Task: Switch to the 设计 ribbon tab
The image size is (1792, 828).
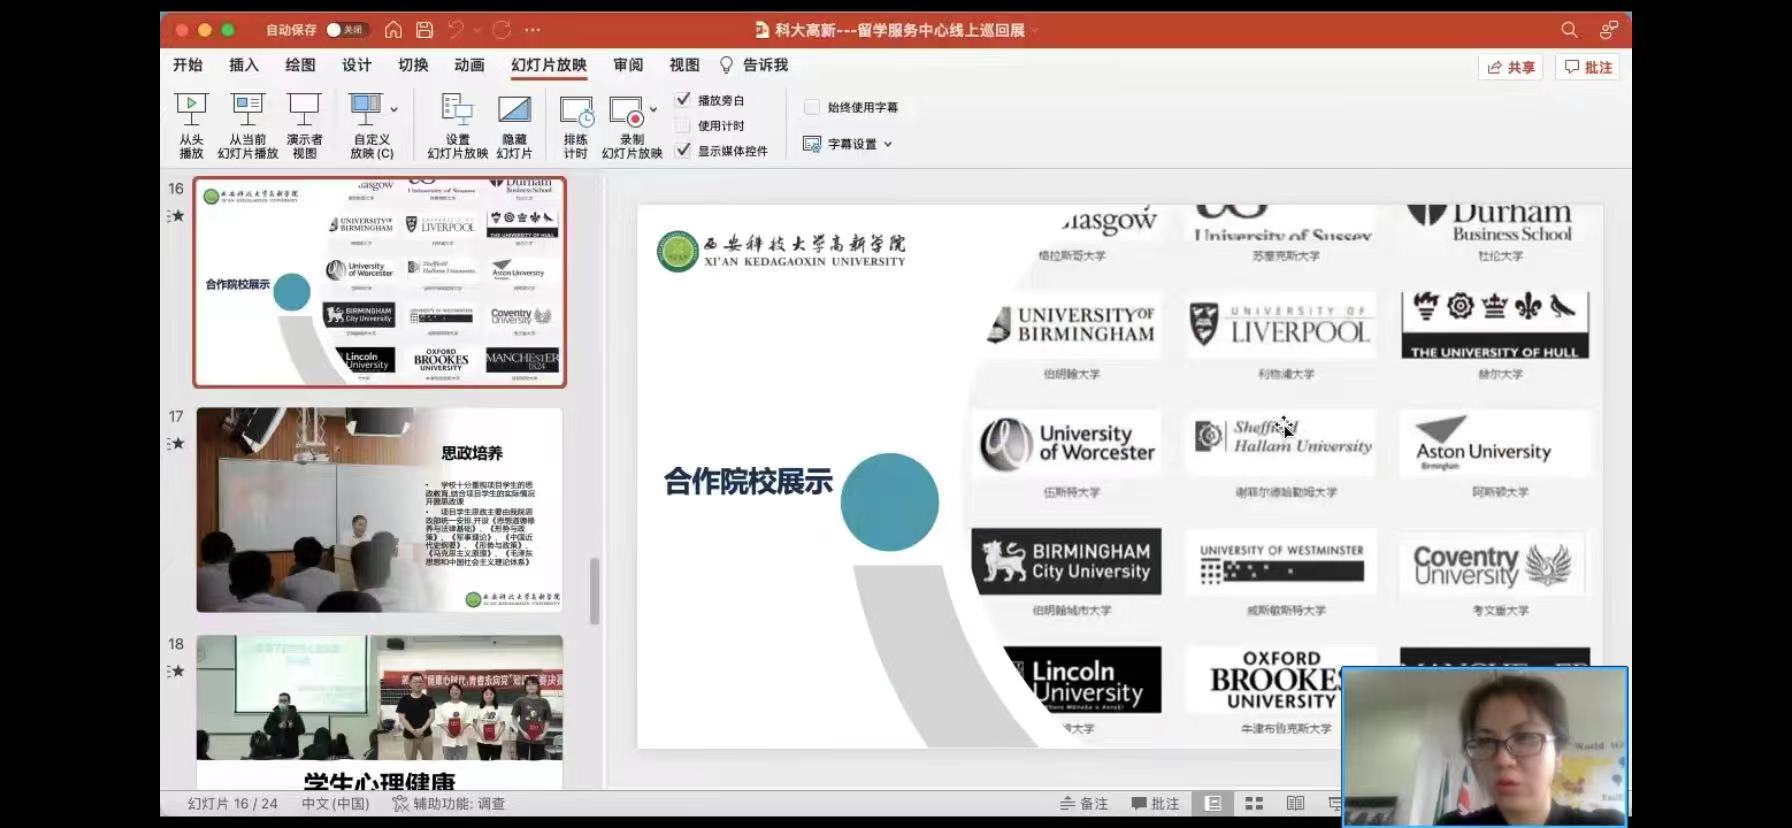Action: pos(356,65)
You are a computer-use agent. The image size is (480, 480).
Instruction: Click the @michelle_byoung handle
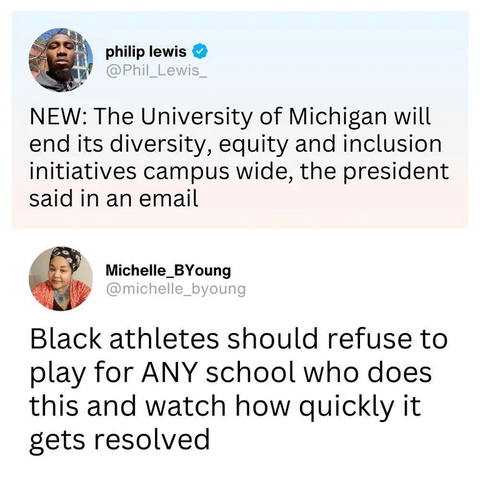point(176,289)
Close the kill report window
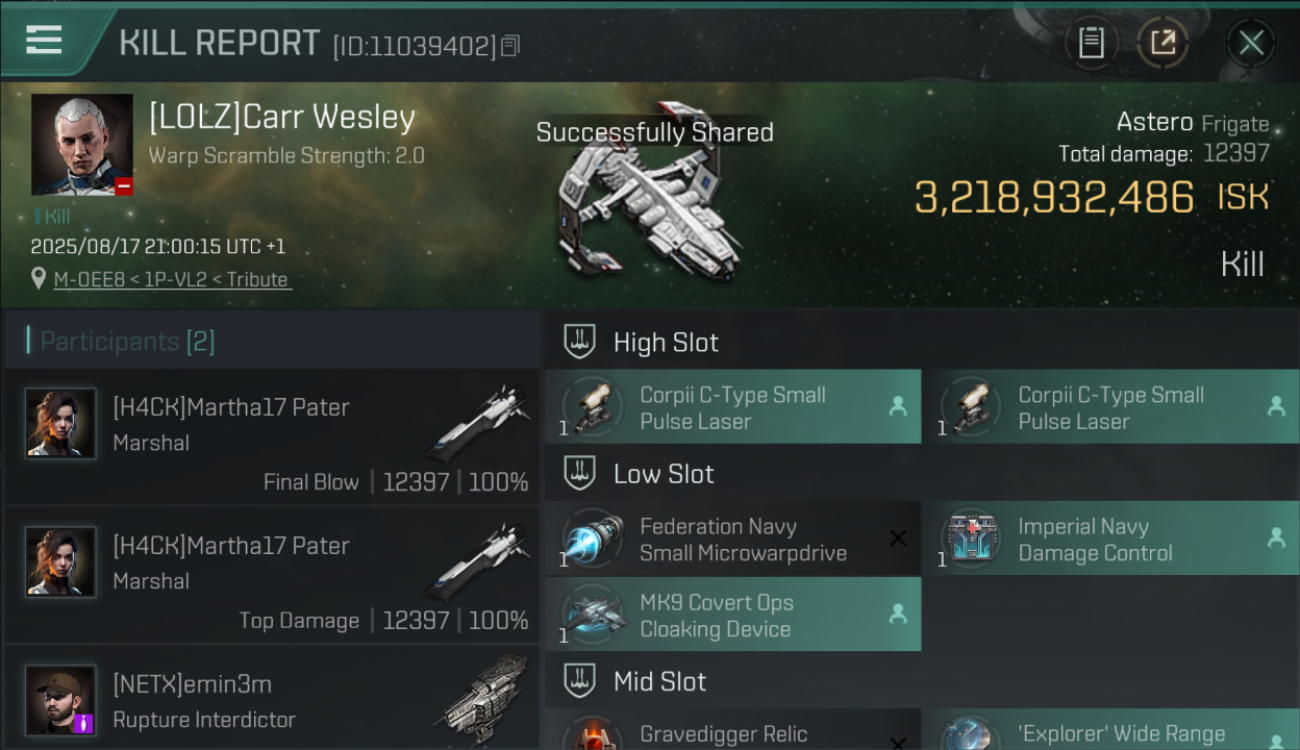1300x750 pixels. pos(1251,43)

■ **WHAT IS NEEDED**: Please pick out every line in the records above that contains the word "image" and copy each one.

■ **OUTPUT FOR THIS TASK**:
The image size is (1792, 828).
You are a computer-use agent. The image size is (480, 480).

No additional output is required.